In the data below, retype exactly the line that contains "The height and width of the screenshot is (581, 800)." and every line after it, through the last.

Data to use
□ □ □
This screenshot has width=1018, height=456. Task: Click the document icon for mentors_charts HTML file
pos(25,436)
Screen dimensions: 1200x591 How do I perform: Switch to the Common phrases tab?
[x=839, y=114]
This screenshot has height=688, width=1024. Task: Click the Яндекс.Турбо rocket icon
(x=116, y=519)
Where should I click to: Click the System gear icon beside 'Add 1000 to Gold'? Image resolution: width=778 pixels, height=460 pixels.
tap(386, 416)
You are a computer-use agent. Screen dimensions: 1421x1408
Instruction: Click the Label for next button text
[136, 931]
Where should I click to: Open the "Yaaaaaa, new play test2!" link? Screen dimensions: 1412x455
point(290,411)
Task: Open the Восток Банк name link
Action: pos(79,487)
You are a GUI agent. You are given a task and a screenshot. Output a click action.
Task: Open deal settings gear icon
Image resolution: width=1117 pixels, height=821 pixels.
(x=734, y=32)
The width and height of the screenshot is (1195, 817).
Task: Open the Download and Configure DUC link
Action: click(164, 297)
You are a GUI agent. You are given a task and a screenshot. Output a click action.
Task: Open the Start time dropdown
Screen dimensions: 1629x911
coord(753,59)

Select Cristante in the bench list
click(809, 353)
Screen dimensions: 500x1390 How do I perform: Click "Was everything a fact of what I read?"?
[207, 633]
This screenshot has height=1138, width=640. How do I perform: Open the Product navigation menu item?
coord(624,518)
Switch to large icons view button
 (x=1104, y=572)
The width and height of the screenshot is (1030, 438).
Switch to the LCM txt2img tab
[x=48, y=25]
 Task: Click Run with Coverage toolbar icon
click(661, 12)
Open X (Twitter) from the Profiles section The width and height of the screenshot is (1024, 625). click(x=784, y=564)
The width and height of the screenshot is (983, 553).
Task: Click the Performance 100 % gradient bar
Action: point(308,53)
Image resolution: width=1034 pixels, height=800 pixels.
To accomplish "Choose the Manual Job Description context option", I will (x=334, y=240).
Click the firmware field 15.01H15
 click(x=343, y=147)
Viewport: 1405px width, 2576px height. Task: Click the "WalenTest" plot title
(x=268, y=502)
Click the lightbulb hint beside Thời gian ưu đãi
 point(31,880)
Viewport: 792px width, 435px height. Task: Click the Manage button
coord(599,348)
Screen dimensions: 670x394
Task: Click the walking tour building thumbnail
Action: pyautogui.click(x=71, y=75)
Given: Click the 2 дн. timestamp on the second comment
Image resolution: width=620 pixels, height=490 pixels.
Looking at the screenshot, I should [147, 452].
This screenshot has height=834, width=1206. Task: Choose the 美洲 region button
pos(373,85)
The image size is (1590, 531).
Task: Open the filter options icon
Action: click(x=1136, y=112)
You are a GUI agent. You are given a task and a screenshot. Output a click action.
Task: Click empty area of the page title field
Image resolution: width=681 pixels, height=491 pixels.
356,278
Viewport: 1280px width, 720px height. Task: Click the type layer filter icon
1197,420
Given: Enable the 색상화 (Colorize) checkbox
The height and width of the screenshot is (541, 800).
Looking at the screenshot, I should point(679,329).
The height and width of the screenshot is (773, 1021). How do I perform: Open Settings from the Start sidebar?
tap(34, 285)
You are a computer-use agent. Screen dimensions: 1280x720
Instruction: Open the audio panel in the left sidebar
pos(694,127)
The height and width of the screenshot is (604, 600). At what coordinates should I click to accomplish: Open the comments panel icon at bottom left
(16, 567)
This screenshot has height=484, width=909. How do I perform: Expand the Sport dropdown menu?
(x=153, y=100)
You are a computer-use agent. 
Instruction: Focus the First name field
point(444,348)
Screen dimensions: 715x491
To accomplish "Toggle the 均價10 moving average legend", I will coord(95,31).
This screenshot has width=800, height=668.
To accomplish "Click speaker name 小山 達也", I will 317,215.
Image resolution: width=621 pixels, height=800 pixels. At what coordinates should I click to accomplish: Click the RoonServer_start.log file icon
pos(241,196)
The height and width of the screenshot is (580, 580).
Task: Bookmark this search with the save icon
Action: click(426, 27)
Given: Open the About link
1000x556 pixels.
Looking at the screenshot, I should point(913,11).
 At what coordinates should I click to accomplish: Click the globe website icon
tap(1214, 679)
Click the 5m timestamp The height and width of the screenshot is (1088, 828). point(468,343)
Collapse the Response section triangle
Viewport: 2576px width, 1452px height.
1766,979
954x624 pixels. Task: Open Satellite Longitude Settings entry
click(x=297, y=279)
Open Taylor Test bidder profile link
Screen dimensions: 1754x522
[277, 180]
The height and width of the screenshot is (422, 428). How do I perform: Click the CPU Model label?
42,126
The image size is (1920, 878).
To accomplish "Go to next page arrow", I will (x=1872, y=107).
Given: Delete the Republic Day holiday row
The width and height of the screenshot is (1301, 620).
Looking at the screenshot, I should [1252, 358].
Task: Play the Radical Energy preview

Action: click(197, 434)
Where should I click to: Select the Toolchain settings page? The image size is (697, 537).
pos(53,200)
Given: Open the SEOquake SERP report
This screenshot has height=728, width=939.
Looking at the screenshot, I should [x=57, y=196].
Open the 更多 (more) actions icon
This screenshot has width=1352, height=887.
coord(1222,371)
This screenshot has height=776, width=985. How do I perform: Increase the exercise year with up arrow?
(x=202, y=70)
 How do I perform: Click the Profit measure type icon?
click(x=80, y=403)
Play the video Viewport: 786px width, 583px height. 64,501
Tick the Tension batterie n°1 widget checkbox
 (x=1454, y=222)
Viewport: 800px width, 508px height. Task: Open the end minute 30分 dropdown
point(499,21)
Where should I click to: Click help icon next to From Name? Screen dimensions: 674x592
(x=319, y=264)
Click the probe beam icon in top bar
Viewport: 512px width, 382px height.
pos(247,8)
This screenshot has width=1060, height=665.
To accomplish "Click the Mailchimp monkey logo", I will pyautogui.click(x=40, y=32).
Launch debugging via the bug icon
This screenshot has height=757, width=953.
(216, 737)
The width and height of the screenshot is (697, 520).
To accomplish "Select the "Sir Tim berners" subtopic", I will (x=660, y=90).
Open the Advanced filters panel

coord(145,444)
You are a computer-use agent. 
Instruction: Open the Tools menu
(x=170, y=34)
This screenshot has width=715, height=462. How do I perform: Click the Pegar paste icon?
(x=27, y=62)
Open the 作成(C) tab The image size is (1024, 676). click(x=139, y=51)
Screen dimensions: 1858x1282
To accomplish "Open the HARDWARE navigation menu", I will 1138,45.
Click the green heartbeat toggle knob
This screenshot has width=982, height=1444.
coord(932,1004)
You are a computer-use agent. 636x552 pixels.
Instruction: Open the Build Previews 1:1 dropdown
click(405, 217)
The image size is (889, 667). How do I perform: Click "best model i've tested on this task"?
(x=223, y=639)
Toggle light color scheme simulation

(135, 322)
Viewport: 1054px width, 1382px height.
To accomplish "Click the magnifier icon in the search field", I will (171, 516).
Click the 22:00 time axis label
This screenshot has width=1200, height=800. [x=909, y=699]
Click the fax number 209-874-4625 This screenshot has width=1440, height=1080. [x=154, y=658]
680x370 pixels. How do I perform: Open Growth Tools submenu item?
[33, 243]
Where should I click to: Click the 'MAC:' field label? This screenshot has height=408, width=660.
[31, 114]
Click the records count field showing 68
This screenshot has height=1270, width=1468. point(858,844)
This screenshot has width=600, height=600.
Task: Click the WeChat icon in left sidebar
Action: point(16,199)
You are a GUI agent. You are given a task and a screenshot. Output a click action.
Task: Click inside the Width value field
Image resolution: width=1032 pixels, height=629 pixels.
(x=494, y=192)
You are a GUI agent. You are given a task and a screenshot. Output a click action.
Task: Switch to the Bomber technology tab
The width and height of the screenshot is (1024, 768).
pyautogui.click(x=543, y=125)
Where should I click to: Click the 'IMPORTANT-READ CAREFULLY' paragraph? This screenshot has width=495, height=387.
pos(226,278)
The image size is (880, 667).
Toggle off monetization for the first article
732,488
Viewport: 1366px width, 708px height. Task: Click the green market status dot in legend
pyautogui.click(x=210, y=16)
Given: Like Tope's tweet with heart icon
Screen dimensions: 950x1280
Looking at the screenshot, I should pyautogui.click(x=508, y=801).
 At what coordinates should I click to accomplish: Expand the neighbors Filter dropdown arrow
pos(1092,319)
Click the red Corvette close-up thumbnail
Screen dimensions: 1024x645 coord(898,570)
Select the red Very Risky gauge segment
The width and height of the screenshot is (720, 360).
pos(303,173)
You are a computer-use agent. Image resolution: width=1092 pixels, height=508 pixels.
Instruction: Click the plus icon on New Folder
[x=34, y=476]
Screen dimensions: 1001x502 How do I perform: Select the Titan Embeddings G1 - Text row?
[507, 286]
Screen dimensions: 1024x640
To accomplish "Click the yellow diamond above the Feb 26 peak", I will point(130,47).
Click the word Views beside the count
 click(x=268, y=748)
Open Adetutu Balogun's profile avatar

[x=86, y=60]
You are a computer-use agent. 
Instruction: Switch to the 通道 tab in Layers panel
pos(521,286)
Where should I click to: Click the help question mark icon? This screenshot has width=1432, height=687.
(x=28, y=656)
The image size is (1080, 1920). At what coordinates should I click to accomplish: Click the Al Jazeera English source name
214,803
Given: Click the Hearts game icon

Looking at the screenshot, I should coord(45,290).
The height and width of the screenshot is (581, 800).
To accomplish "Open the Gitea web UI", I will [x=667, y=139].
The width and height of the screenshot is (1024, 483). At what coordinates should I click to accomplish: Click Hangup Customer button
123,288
□ □ □
Response to this task
The height and width of the screenshot is (581, 800).
To accomplish "Open the Gitea web UI", I will [x=667, y=139].
The width and height of the screenshot is (1024, 483). At what coordinates should I click to accomplish: Click Hangup Customer button
123,288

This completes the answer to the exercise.